Salinger défiait Mira pour lui voler son pouvoir astral, et elle le repoussait. Même après leur rencontre dans la rue, cela n’avait pas changé.

Alors depuis quand les choses sont-elles devenues différentes ?

Quand avait-il commencé à chérir ces moments où ils se disputaient ? Quand avait-il commencé à souhaiter sincèrement que cette relation continue pour toujours ?

Tout avait changé il y a trente ans, lors de la tentative de meurtre de Nebulis VII.

Salinger s’était retrouvé impliqué dans une intrigue singulière. Alors qu’il poursuivait le coupable impliqué dans le complot, il avait entendu parler du projet de coup d’État contre la reine.

Mais il y avait deux cibles.

« Vous me dites donc qu’ils en ont après la reine et… la candidate qui a le plus de chance de remporter le conclave, Mirabella… ? »

Quelqu’un en voulait à la vie de la princesse Mira.

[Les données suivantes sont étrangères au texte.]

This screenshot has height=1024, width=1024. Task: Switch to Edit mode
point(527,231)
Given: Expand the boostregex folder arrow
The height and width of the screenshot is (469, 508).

Et ce quelqu’un était un autre descendant de la Fondatrice.

« … Une bataille entre les sangs. Pathétique, vous tous. Qui vous a donné la permission de poser la main sur mon adversaire ? »

Guidé par une émotion inconnue, Salinger s’était dirigé directement vers le Palais de la Reine.

Mira était plus forte que tous ceux qu’il connaissait. Tous les descendants de la Fondatrice, cependant, étaient puissants au-delà de toute comparaison, et tout complot impliquant un coup d’État serait à grande échelle. S’ils lançaient une attaque surprise, même Mira serait en danger.

— Quelqu’un…

— Quelqu’un doit se battre à ses côtés.

« Ne te fais pas de fausses idées, Mira. Ce n’est pas parce que je suis désolé pour toi. Je le fais pour moi-même. »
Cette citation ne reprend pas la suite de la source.